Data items

---*---

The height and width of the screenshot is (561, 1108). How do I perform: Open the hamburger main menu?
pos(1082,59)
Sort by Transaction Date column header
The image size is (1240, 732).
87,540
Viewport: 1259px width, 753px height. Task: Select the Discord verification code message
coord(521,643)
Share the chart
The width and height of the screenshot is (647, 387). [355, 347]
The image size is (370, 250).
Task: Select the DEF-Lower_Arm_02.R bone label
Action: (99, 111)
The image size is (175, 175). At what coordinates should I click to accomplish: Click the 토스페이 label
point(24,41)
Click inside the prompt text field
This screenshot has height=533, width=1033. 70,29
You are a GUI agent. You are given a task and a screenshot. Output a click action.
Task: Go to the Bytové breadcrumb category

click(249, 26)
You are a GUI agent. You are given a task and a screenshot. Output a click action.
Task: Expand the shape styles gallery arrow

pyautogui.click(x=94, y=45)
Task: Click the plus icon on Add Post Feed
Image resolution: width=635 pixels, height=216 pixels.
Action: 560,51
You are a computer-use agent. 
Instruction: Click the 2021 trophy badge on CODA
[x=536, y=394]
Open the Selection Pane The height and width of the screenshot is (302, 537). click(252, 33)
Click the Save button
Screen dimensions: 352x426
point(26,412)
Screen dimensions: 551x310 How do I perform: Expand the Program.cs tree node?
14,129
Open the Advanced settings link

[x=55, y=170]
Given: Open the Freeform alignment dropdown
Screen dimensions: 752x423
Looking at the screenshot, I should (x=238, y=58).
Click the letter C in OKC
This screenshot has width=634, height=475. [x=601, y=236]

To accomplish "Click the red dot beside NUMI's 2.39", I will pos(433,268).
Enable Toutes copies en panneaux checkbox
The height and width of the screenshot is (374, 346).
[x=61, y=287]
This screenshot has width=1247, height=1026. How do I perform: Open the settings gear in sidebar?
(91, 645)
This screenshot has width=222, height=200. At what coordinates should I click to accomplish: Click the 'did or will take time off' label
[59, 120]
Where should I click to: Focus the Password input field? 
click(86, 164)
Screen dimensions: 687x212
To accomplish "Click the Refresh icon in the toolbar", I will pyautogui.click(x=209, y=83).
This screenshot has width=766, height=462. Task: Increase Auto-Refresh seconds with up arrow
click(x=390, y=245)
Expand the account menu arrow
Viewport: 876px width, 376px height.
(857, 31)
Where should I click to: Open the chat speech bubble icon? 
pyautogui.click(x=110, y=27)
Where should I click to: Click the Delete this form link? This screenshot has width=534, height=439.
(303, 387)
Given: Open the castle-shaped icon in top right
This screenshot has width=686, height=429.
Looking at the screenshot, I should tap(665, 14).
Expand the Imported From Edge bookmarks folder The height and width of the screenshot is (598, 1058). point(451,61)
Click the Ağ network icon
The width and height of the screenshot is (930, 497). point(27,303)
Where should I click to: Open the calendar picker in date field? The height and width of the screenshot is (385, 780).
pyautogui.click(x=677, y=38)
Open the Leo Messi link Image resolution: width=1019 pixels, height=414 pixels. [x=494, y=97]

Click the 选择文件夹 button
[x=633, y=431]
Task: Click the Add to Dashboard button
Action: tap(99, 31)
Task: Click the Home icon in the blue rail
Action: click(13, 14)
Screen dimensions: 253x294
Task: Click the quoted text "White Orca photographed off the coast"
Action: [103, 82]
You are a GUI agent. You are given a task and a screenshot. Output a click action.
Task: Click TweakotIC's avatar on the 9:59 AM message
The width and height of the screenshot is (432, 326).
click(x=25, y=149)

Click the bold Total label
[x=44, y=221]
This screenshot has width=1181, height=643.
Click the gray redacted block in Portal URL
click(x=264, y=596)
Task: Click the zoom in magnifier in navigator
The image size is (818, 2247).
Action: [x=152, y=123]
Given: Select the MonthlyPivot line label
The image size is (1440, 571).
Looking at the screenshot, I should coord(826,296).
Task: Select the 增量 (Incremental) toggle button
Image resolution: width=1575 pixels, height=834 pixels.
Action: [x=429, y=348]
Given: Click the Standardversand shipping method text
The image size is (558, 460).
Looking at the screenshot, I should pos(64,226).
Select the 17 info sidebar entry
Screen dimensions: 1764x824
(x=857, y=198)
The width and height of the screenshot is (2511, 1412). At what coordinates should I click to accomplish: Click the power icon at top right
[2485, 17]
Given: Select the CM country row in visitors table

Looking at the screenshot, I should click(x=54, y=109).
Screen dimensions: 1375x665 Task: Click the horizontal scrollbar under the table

---*---

What this task involves
Restate each entry above word for word.

Exercise answer
The height and width of the screenshot is (561, 1108). How do I perform: Open the hamburger main menu?
pos(1082,59)
Sort by Transaction Date column header
The image size is (1240, 732).
87,540
Viewport: 1259px width, 753px height. Task: Select the Discord verification code message
coord(521,643)
Share the chart
The width and height of the screenshot is (647, 387). [355, 347]
The image size is (370, 250).
Task: Select the DEF-Lower_Arm_02.R bone label
Action: (99, 111)
The image size is (175, 175). At what coordinates should I click to accomplish: Click the 토스페이 label
point(24,41)
Click inside the prompt text field
This screenshot has height=533, width=1033. 70,29
You are a GUI agent. You are given a task and a screenshot. Output a click action.
Task: Go to the Bytové breadcrumb category

click(249, 26)
You are a GUI agent. You are given a task and a screenshot. Output a click action.
Task: Expand the shape styles gallery arrow

pyautogui.click(x=94, y=45)
Task: Click the plus icon on Add Post Feed
Image resolution: width=635 pixels, height=216 pixels.
Action: 560,51
You are a computer-use agent. 
Instruction: Click the 2021 trophy badge on CODA
[x=536, y=394]
Open the Selection Pane The height and width of the screenshot is (302, 537). click(252, 33)
Click the Save button
Screen dimensions: 352x426
point(26,412)
Screen dimensions: 551x310 How do I perform: Expand the Program.cs tree node?
14,129
Open the Advanced settings link

[x=55, y=170]
Given: Open the Freeform alignment dropdown
Screen dimensions: 752x423
Looking at the screenshot, I should (x=238, y=58).
Click the letter C in OKC
This screenshot has width=634, height=475. [x=601, y=236]

To accomplish "Click the red dot beside NUMI's 2.39", I will pos(433,268).
Enable Toutes copies en panneaux checkbox
The height and width of the screenshot is (374, 346).
[x=61, y=287]
This screenshot has width=1247, height=1026. How do I perform: Open the settings gear in sidebar?
(91, 645)
This screenshot has width=222, height=200. At what coordinates should I click to accomplish: Click the 'did or will take time off' label
[59, 120]
Where should I click to: Focus the Password input field? 
click(86, 164)
Screen dimensions: 687x212
To accomplish "Click the Refresh icon in the toolbar", I will pyautogui.click(x=209, y=83).
This screenshot has width=766, height=462. Task: Increase Auto-Refresh seconds with up arrow
click(x=390, y=245)
Expand the account menu arrow
Viewport: 876px width, 376px height.
(857, 31)
Where should I click to: Open the chat speech bubble icon? 
pyautogui.click(x=110, y=27)
Where should I click to: Click the Delete this form link? This screenshot has width=534, height=439.
(303, 387)
Given: Open the castle-shaped icon in top right
This screenshot has width=686, height=429.
Looking at the screenshot, I should tap(665, 14).
Expand the Imported From Edge bookmarks folder The height and width of the screenshot is (598, 1058). point(451,61)
Click the Ağ network icon
The width and height of the screenshot is (930, 497). point(27,303)
Where should I click to: Open the calendar picker in date field? The height and width of the screenshot is (385, 780).
pyautogui.click(x=677, y=38)
Open the Leo Messi link Image resolution: width=1019 pixels, height=414 pixels. [x=494, y=97]

Click the 选择文件夹 button
[x=633, y=431]
Task: Click the Add to Dashboard button
Action: tap(99, 31)
Task: Click the Home icon in the blue rail
Action: click(13, 14)
Screen dimensions: 253x294
Task: Click the quoted text "White Orca photographed off the coast"
Action: [103, 82]
You are a GUI agent. You are given a task and a screenshot. Output a click action.
Task: Click TweakotIC's avatar on the 9:59 AM message
The width and height of the screenshot is (432, 326).
click(x=25, y=149)

Click the bold Total label
[x=44, y=221]
This screenshot has width=1181, height=643.
Click the gray redacted block in Portal URL
click(x=264, y=596)
Task: Click the zoom in magnifier in navigator
The image size is (818, 2247).
Action: [x=152, y=123]
Given: Select the MonthlyPivot line label
The image size is (1440, 571).
Looking at the screenshot, I should coord(826,296).
Task: Select the 增量 (Incremental) toggle button
Image resolution: width=1575 pixels, height=834 pixels.
Action: [x=429, y=348]
Given: Click the Standardversand shipping method text
The image size is (558, 460).
Looking at the screenshot, I should pos(64,226).
Select the 17 info sidebar entry
Screen dimensions: 1764x824
(x=857, y=198)
The width and height of the screenshot is (2511, 1412). At what coordinates should I click to accomplish: Click the power icon at top right
[2485, 17]
Given: Select the CM country row in visitors table

Looking at the screenshot, I should click(x=54, y=109).
Screen dimensions: 1375x665 Task: Click the horizontal scrollbar under the table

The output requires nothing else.